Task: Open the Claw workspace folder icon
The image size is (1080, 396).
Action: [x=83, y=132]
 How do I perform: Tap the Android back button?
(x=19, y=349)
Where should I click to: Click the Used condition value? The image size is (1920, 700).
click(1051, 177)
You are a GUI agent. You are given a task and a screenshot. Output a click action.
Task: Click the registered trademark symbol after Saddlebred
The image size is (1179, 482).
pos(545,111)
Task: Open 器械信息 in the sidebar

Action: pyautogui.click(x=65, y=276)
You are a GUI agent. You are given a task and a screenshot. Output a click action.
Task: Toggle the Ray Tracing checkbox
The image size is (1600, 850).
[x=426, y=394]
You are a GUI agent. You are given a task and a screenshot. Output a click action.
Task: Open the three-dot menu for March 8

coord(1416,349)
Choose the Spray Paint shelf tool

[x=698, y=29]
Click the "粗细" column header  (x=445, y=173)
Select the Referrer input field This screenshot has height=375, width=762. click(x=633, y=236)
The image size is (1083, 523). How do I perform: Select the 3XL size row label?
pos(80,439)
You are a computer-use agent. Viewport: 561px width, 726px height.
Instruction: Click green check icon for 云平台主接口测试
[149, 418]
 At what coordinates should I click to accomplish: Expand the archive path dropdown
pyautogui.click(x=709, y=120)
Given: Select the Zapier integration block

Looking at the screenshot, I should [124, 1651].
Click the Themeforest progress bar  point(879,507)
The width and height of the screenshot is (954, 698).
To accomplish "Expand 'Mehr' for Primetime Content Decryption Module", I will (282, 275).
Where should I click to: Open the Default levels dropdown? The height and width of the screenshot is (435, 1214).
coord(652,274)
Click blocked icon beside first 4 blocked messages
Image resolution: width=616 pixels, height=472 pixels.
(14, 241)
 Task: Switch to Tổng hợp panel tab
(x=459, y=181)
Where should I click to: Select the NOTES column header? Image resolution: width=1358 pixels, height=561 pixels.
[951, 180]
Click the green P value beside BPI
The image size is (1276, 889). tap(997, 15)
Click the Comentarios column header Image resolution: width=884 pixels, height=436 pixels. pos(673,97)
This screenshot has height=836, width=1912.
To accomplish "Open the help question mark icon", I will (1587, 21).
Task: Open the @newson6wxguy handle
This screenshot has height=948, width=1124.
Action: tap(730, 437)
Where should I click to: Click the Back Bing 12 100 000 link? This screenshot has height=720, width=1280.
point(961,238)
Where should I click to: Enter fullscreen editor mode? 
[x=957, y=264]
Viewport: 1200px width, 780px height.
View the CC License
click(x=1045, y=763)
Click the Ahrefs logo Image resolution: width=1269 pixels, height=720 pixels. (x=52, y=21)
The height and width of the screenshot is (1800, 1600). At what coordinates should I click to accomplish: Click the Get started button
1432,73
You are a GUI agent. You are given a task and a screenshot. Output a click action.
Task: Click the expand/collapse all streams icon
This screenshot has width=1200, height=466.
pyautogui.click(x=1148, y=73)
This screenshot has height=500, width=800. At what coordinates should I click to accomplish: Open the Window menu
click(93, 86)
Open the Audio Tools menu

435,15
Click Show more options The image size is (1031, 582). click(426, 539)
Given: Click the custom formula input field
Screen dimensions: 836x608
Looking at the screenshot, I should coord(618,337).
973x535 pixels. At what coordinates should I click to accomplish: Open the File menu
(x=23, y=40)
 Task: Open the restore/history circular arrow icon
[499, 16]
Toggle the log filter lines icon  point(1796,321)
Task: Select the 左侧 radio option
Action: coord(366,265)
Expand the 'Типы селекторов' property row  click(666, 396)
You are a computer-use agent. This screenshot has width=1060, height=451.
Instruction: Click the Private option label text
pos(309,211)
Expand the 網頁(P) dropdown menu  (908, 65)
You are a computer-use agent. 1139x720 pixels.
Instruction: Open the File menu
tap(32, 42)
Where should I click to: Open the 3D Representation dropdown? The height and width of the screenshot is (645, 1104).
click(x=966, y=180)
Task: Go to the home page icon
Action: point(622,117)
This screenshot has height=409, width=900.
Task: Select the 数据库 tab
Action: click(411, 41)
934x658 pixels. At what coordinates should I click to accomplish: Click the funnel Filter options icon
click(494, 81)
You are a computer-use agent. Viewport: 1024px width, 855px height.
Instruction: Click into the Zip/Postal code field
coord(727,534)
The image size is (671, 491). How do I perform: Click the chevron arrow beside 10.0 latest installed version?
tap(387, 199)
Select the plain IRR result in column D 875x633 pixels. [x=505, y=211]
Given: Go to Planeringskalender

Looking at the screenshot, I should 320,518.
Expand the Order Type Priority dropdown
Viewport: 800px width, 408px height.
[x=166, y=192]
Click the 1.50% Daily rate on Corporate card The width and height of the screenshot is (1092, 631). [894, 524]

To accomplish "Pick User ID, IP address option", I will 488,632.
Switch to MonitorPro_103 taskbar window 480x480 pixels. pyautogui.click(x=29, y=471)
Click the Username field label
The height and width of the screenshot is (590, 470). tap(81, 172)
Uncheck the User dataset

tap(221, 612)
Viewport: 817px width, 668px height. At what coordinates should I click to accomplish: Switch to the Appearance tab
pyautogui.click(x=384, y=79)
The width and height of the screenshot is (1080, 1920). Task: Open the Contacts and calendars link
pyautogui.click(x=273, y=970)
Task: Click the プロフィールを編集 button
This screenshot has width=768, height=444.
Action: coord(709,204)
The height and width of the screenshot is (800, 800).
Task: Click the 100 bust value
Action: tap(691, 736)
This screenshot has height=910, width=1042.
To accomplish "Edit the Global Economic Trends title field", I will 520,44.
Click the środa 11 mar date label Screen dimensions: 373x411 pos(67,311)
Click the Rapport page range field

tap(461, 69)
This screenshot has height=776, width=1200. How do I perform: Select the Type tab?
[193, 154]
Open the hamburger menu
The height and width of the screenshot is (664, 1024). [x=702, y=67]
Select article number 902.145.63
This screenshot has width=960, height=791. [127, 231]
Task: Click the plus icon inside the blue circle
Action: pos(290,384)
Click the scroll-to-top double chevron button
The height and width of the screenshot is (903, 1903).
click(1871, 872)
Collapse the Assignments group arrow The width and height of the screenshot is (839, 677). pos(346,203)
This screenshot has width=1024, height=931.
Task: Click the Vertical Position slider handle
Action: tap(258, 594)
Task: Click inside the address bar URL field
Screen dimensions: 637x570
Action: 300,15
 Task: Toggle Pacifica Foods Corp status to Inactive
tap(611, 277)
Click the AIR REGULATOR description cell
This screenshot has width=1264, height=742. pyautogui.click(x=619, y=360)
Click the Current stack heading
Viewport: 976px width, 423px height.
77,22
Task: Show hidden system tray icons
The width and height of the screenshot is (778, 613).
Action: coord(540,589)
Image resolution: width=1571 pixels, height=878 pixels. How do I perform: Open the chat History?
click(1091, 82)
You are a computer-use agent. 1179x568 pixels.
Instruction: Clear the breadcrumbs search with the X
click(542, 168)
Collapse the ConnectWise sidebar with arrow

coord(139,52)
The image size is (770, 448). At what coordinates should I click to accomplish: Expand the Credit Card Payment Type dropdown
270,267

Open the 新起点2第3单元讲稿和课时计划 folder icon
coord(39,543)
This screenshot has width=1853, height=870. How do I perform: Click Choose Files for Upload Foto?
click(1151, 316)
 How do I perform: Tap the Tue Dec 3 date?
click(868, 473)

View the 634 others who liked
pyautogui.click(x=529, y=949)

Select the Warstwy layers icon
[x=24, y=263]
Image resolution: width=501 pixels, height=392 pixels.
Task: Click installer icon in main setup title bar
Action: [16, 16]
__________
[Aim of the exercise]: Look through the entries for the string "input". Every line that has it belongs in the answer.

[Expected answer]:
Select the Referrer input field This screenshot has height=375, width=762. click(x=633, y=236)
Given: Click the custom formula input field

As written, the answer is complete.